Scrisse sull'arte del Rinascimento e sulla scultura del XIX secolo; fu l'autore di due libri che negli anni cinquanta vinsero il Morey Award,[3] premio istituito nel 1953 e intitolato a uno dei membri fondatori del College Art Association of America (CAA) nonché uno dei primi docenti di storia dell'arte negli Stati Uniti.[20]. Le opere insignite furono rispettivamente Apes and Ape Lore in the Middle Ages and the Renaissance (Scimmie e tradizioni scimmiesche nel Medioevo e nel Rinascimento), pubblicato dal Warburg Institute nel 1952 e vincitore del premio nel 1956, e The Sculpture of Donatello (La scultura di Donatello), un catalogo ragionato in due volumi, pubblicato dalla Princeton University Press nel 1957 e premiato nel 1961. Soltanto Panofsky superò Janson ottenendo ben tre Morey Award.[21]

Negli ultimi anni Janson si interessò al dialogo fra le arti orientali e occidentali. Scrisse anche libri sull'arte per gli studenti, alcuni dei quali in collaborazione con la moglie.[3]

Tuttavia il suo lavoro più noto risultò essere la History of Art (Storia dell'arte), nata quale "indagine delle maggiori arti visive dall'alba della loro storia ai giorni nostri".[22] Fu pubblicata per la prima volta nel 1962, ottenendo enorme successo immediato, e destinato a perdurare nel tempo. L'opera ebbe un impatto pari a quello della Story of Art di Gombrich, malgrado le polemiche per l'assenza di citazioni delle donne artiste,[17] in particolare da parte delle storiche dell'arte femministe Norma Broude e Mary Garrard.[23] Le prime edizioni della Storia dell'arte vennero scritte in collaborazione con la moglie Dora Jane,[24] mentre quelle successive alla morte di Janson vennero curate dal figlio Anthony, a propria volta storico dell'arte.[25]

Opere principali[modifica | modifica wikitesto]

  • 1952: Apes and Ape Lore in the Middle Ages and the Renaissance;
  • 1957: The Sculpture of Donatello;
  • 1957: H. W. Janson, Dora J. Janson, Picture History of Painting, from Cave Painting to Modern Times;
  • 1959: H. W. Janson, Dora J. Janson, Key Monuments of the History of Art: A Visual Survey;
  • 1962: H. W. Janson, Dora J. Janson, History of Art (con edizioni successive nel 1969, 1973 e 1977; le riedizioni postume - 1991, 1995, 1997, 2001, 2004, 2007 - portano l'indicazione della curatela del figlio Anthony);[25]
  • 1968: H. W. Janson, Dora J. Janson, History of Art and Music.[26]
  • 1985: 19th Century Sculpture.[27]

Studi sull'arte[modifica | modifica wikitesto]

Apes and Ape Lore in the Middle Ages and the Renaissance, il libro sull'iconografia delle scimmie nell'arte medioevale e rinascimentale che per primo vinse il Morey Award, fu ispirato da un dono di Dora Jane fatto al marito nel 1942: un'incisione del XVI secolo che ritraeva due scimmie agghindate, circondate da edifici in rovina.

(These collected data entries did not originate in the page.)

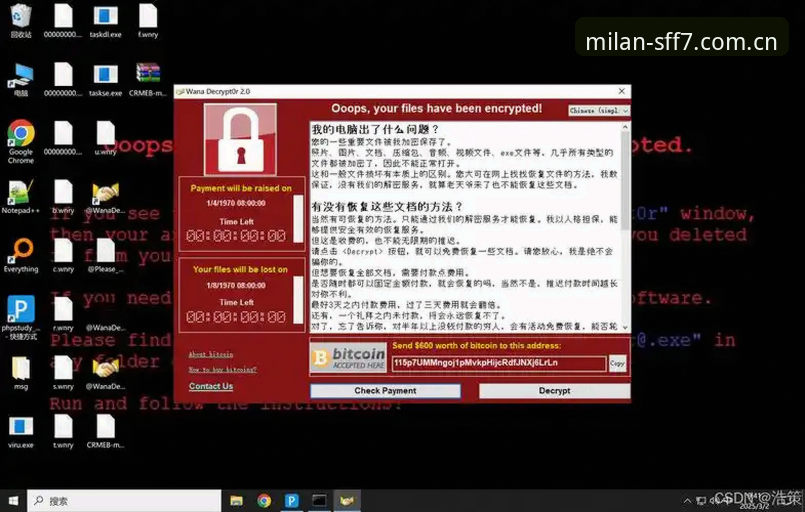This screenshot has height=512, width=805.
Task: Select the taskdl.exe desktop file
Action: point(105,20)
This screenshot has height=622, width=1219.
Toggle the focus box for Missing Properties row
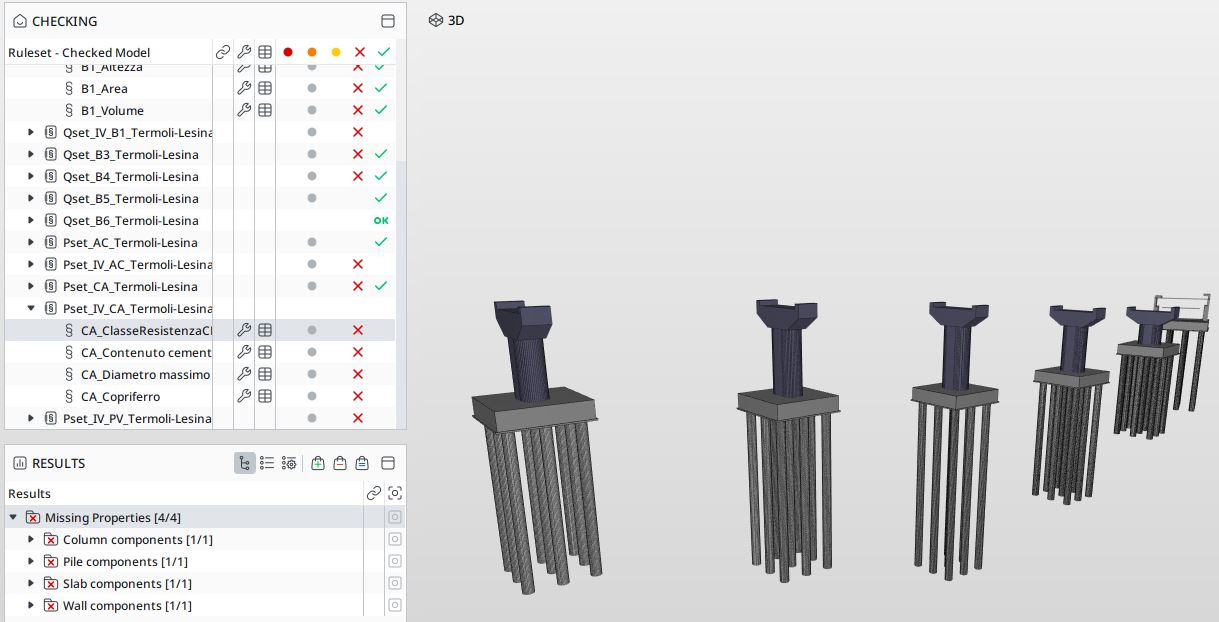click(x=395, y=518)
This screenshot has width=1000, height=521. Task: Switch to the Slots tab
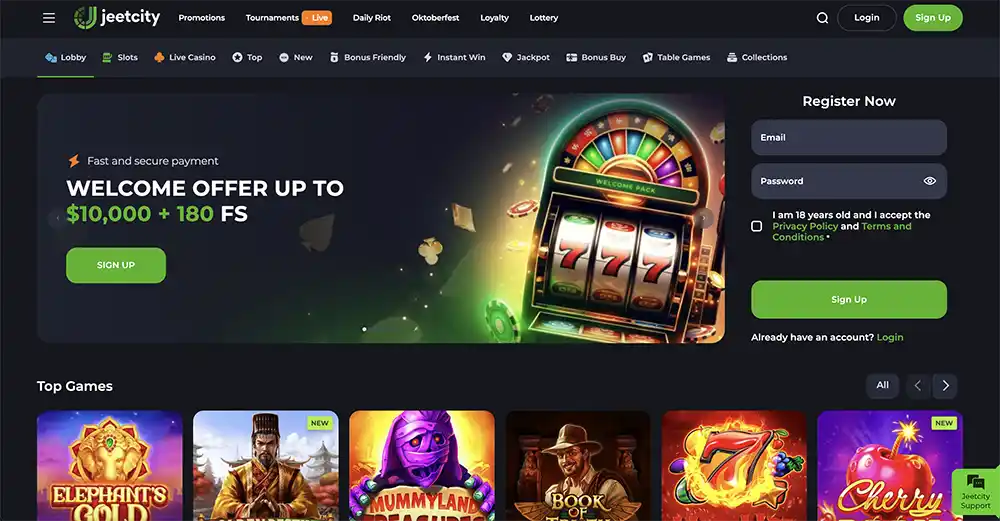[120, 57]
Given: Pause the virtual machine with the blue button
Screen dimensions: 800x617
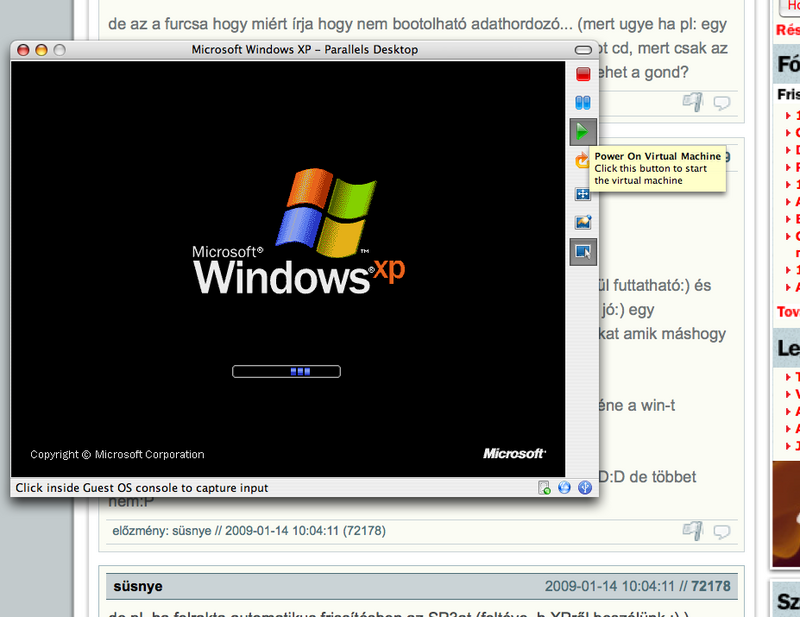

Janson le interpretò come simbolo di Vanitas ed estese l'investigazione alle complicate e mutevoli relazioni fra Primati attraverso una cospicua collezione di immagini e testi: progetto che egli stesso in una lettera a Saxl definì Kulturgeschichte des Affen, ossia "storia culturale della scimmia", nel Medioevo e nel Rinascimento, con un epilogo dedicato a Charles Darwin. Prima del lavoro di Janson, eccettuando pochi testi pubblicati nella prima metà del Novecento sugli animali nell'arte,[28] esisteva soltanto uno studio sulla scimmia nell'arte antica.[29] Il volume di Janson venne inserito nella collana Studies of the Warburg Institute, malgrado l'autore andasse contro l'atteggiamento più comune dello stesso Warburg Institute, ossia quello di dare per scontate determinate nozioni. Janson infatti avvertiva la necessità di fornire abbondanti spiegazioni, e ciò contribuì al successo della sua pubblicazione. Peraltro Janson stesso riconobbe l'approccio tipicamente warburghiano delle proprie ricerche, per le quali aveva adottato un'impostazione interdisciplinare e collocato la storia dell'arte nella cultura materiale.[27][5]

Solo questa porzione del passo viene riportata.